She adds that while the insurance industry does play an essential role in the response to natural disasters, it is only part of the picture.

“The insurance sector plays a critically important role, but there is more in terms of how we look at disaster preparedness and recovery, rather than looking at just one sector,” she says.

Antonia Settle, a postdoctoral fellow at the Melbourne Institute of Applied Economic and Social Research, says the difficulty that parts of the country will experience in securing insurance will require more robust and creative government responses.

“The private market is [losing], and will lose, its capacity to function in this area,” she says. “We will see insurance becoming a product that doesn’t apply to certain parts of the country. Eventually the state will have to step in in one form or another.”

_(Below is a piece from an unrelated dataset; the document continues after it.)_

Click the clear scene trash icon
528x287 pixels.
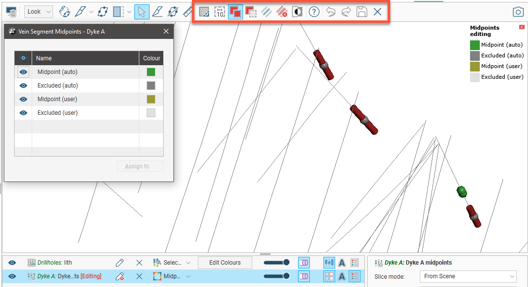11,12
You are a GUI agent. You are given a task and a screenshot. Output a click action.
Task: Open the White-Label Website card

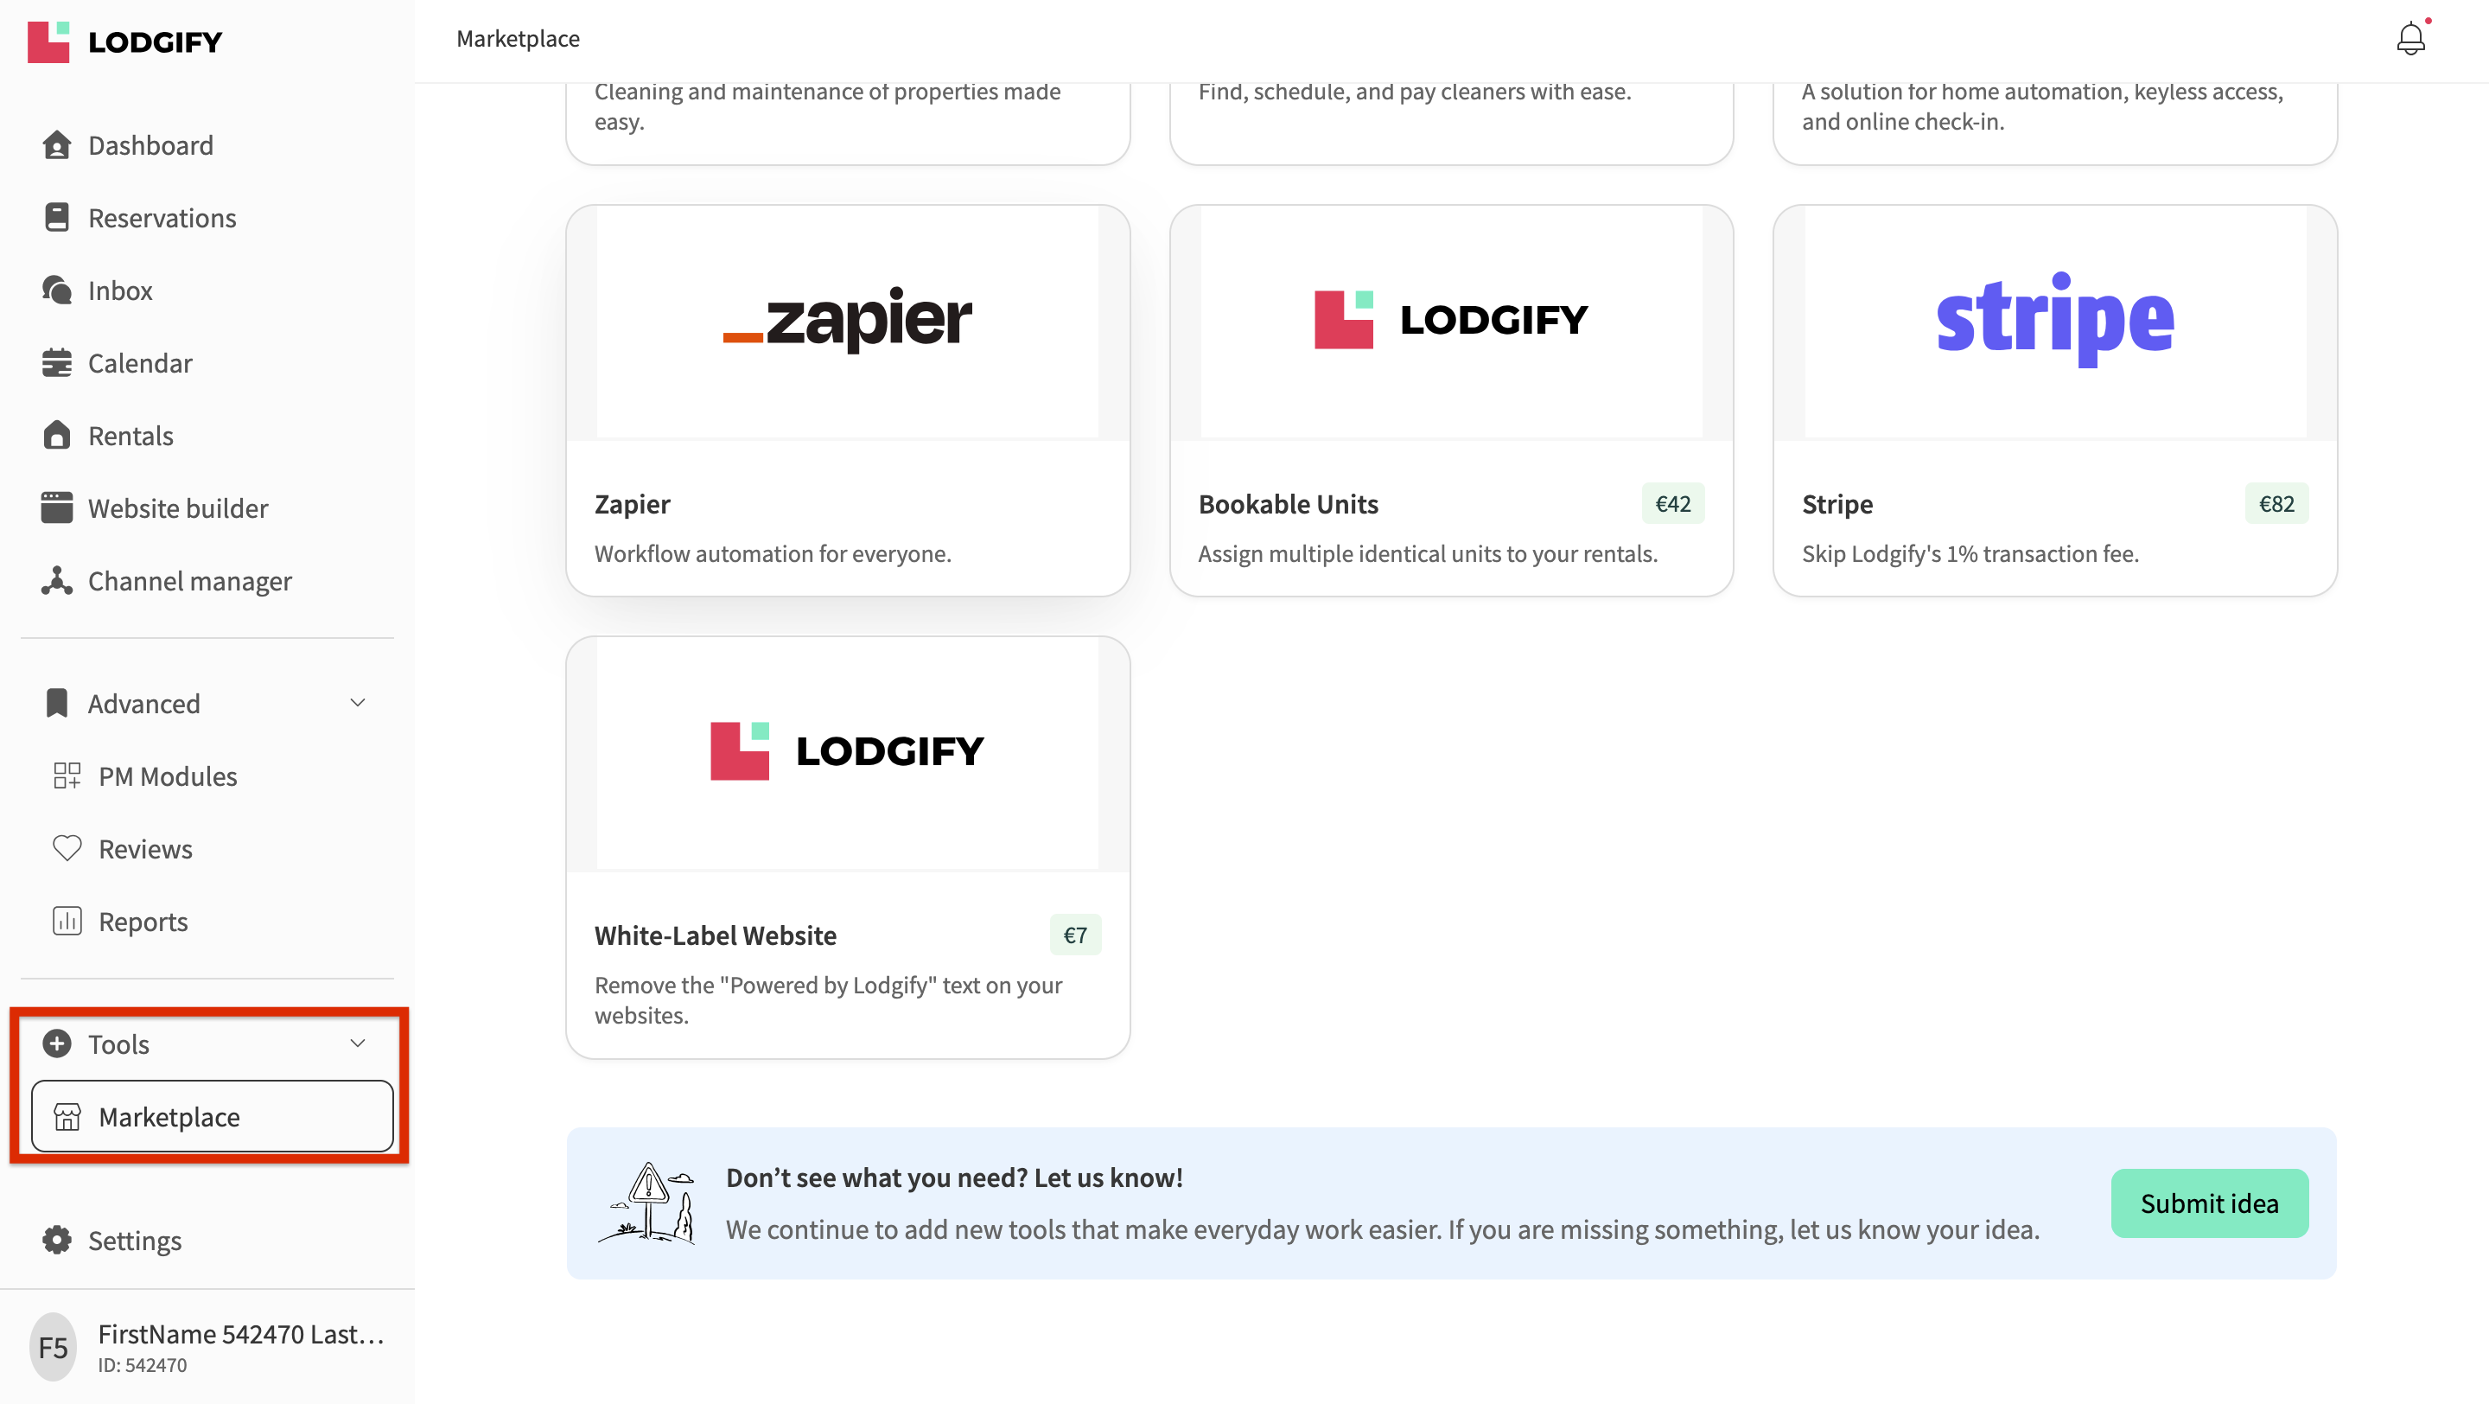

“The private market is [losing], and will lose, its capacity to function in this area,”

In March, the Federal Coalition government introduced a $10-billion reinsurance pool for cyclone- and flood-affected areas of northern Australia. This guaranteed backing for the industry in that part of the country was meant to drive down the price of insurance for individual households and businesses.

“By delivering the reinsurance pool, the government expects to see reduced insurance premiums by up to $2.9 billion for eligible household, strata and small business insurance policies,” then assistant treasurer Michael Sukkar said. “Homeowners in northern Australia with the most acute cost pressures are expected to benefit from up to 46% premium discounts, strata properties up to a 58% discount, and SMEs (small and medium-sized enterprises) up to a 34% discount.”

Settle is critical of the reinsurance pool as a policy response, however, and says it is a blunt instrument that may not achieve its aims.

“There are a range of policy options the government wanting to help on this issue could look at, many which would likely be more effective,” she says.

“We could see targeted subsidies for low-income households, we could see the government set up a not-for profit mutual fund for low-income households to drive competition. The issue requires some more thorough thinking than this disappointing response.”

“If you have a situation where large swathes of homes become uninsurable, do you really just let the market sort that out?”

O’Donnell warns about the possibility of the government becoming the insurer of last resort for parts of the country.

“There has always been a risk that commonwealth or state governments become the insurer of last resort, where people are exposed and the private insurance industry hasn’t been covered and the government is forced to step into the gap,” she says.

Settle adds that the potential impacts for Australia are huge if governments and other actors fail to address this increasingly urgent issue.

“The way the economy functions in Australia, home ownership is the bedrock, the basis for so much economic security,” she says. “If you have a situation where large swathes of homes become uninsurable, do you really just let the market sort that out?”